Muere Patxo Unzueta, un periodista sabio y silencioso
Era un escritor formidable, extremadamente riguroso. Sus columnas habían pasado por el examen de sus minuciosos apuntes y de los millares de recortes de un archivo construido artesanalmente durante los más de 40 años que dedicó a EL PAÍS
En aquel entonces, cuando EL PAÍS se había hecho ya mayor, vino de Euskadi Patxo Unzueta y aquel periódico que parecía hecho de madera o de plomo se convirtió en un diario bien educado, tranquilo, que aspiraba a que las cosas se entendieran sin gritos. Venía a suplir en cierta medida a alguien insustituible como Javier Pradera, que había dejado de escribir editoriales por un conflicto relacionado con el referéndum de la OTAN y que le llevó a decir en alguna ocasión que era un diario con menos sentimientos que un frigorífico. Instalado en la tercera planta de Miguel Yuste, donde reside la dirección, la figura de Patxo, fallecido hoy en Bilbao a los 76 años, era una anomalía en una Redacción más bien ruidosa a pesar de que los ordenadores ya habían sustituido a las máquinas de escribir. Silencioso, solo dirigía la palabra a quienes le preguntaban y lo hacía como si estuviera susurrando argumentos, que siempre eran poderosos como rocas.
Tenía un conocimiento vastísimo, que desde la historia irradiaba a la actualidad más rabiosa, siempre con una mirada muy atenta a cuanto sucedía en el País Vasco. De ello dan cuenta media docena de libros, cientos de columnas firmadas y varios millares de editoriales que han hecho de EL PAÍS un periódico confiable. A partir de una primera militancia juvenil en una de las ramas revolucionarias de ETA se convirtió muy pronto en un crítico consistente y tenaz del terrorismo que por espacio de 50 años produjo efectos devastadores en la sociedad vasca de los que tardará décadas en recuperarse. Pero sus intereses trascendían la política para ocuparse por ejemplo del fútbol, con una especial dedicación al Athletic, a cuyo centenario dedicó uno de sus libros.
Era un escritor formidable, extremadamente riguroso. Las columnas que firmó en este periódico habían pasado antes por el examen de sus minuciosos apuntes y de los millares de recortes que formaban parte de un archivo construido artesanalmente a lo largo de los más de 40 años de trabajo que dedicó a EL PAÍS. En los comités semanales de Opinión tomaba puntual nota de los argumentos para elaborar luego sus editoriales, que sometía finalmente a la autoridad de los cuatro directores con los que trabajó.
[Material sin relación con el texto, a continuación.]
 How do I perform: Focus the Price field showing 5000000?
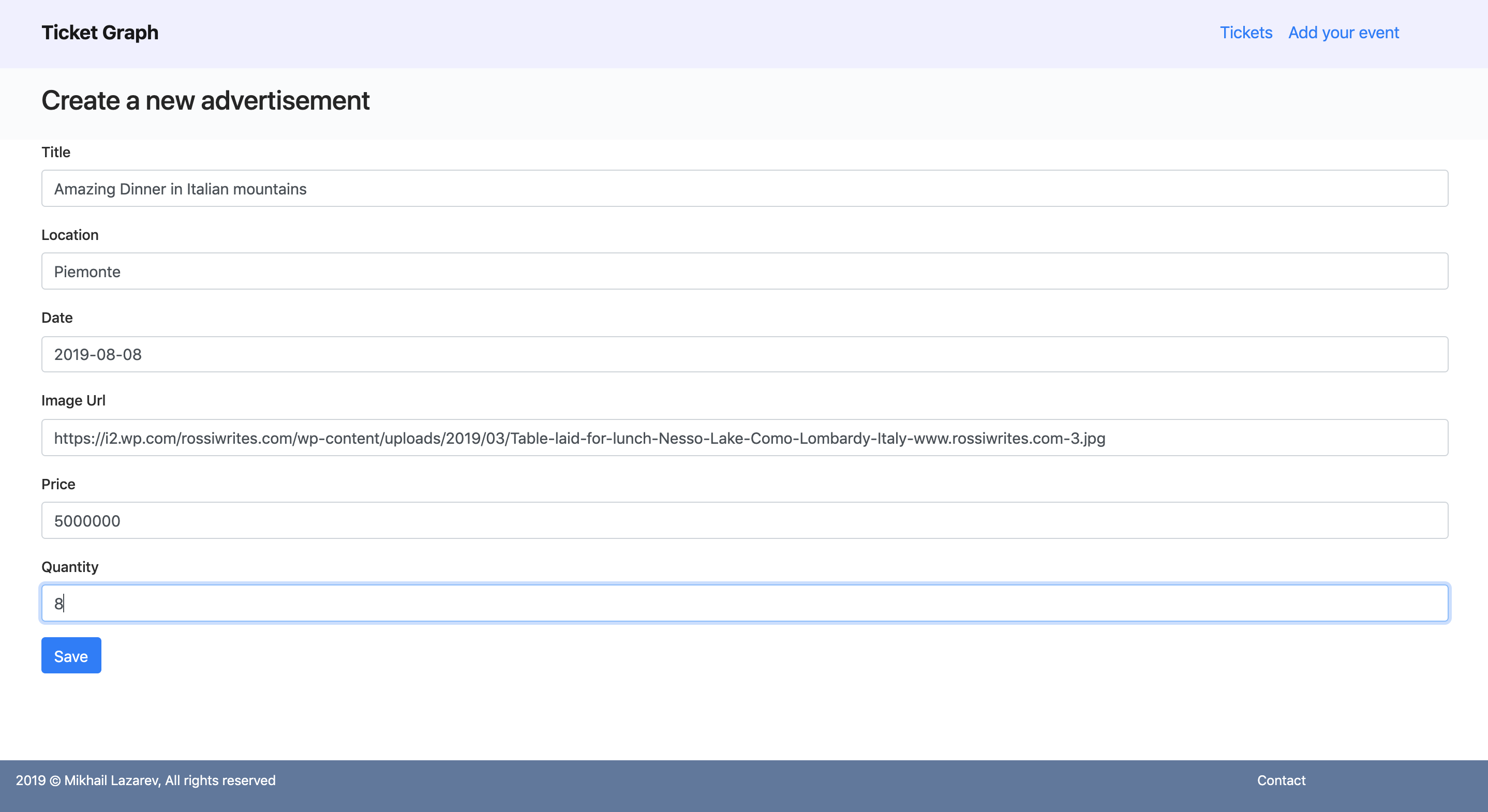(x=744, y=520)
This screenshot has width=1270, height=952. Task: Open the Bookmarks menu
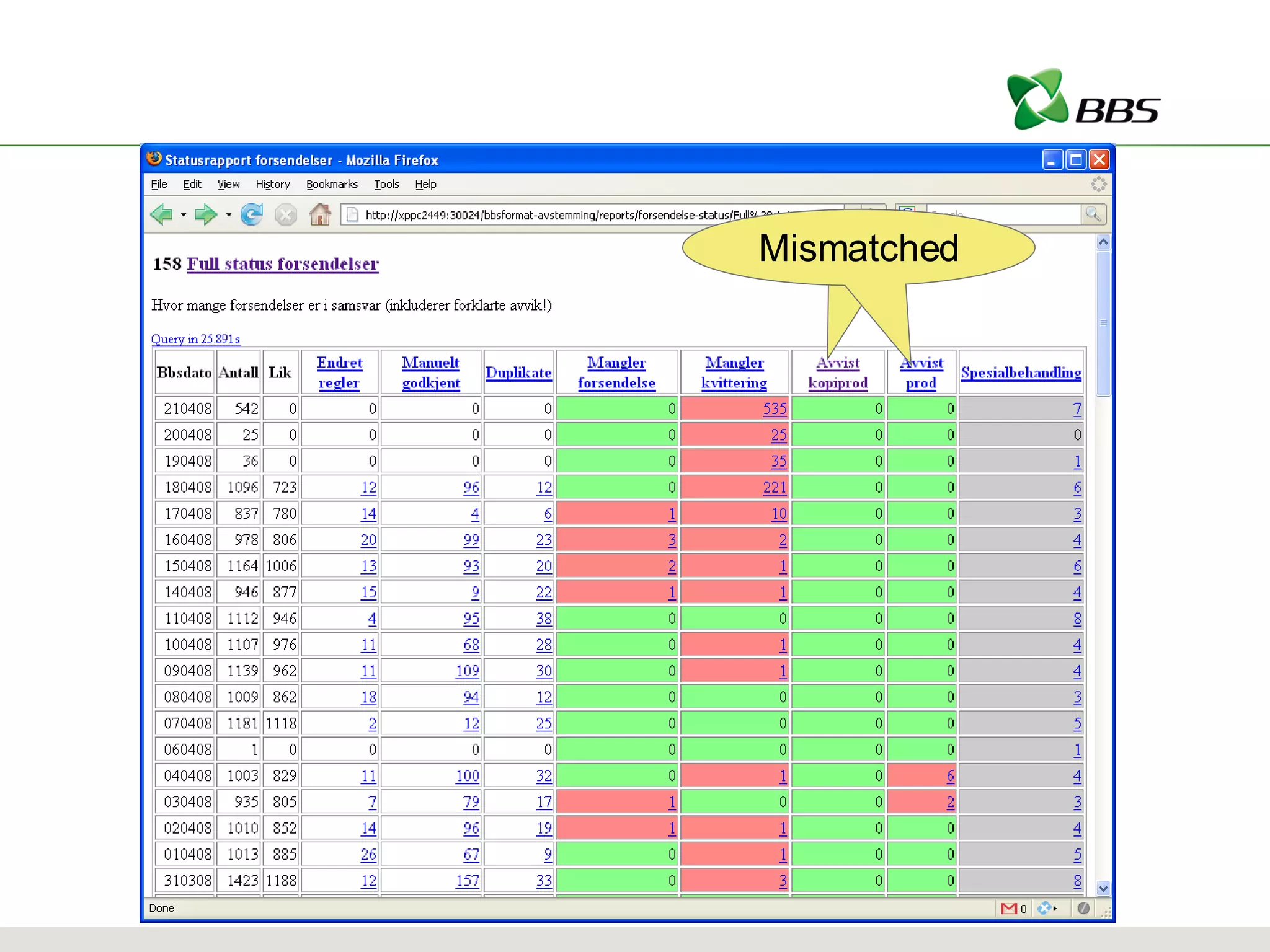coord(332,184)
Patxo hizo de su silencio y de su sabiduría un ejemplo de respeto a las ideas de los demás, sin renunciar a las suyas, que defendía con vigor pero sin elevar los decibelios. Hablaba siempre con conocimiento de causa. A menudo pedía tiempo para responder a cuestiones planteadas por lectores o compañeros. Al cabo de unos días volvía pertrechado con abundante documentación para que el otro se llevara una respuesta y no una ocurrencia.
Llegaba tarde por las mañanas, con la prensa vasca ya leída, saludaba a todos los presentes en la sección y, después de comentar la agenda del día y recortar lo que más le había interesado de los periódicos, visitaba el despacho mínimo de Javier Pradera, que era su gran amigo, su hermano espiritual, su confidente de ideas políticas y su par en lo que se refiere al laconismo. Un par de monosílabos eran con frecuencia bastantes para renovar el entendimiento entre ambos para subrayar lo más urgente.
Durante los últimos años venía a la Redacción con sus apuntes y sus libros, con la alegría de contar las hazañas de su hijo actor, con la melancolía también de saber que aquella vida que había sido pletórica cuando tenía cerca a su amigo Pradera se le apagaba también a él. Nunca dejó de ir a su mesa y cuando no pudo hacerlo enviaba de vez en cuando artículos cargados de humor y de inteligencia, de educación y de nobleza, la manera vasca de decir bondad. A través de esos textos Patxo siguió diciendo buenos días y buenas tardes y adiós, como si nunca quisiera decir una idea más alta que otra.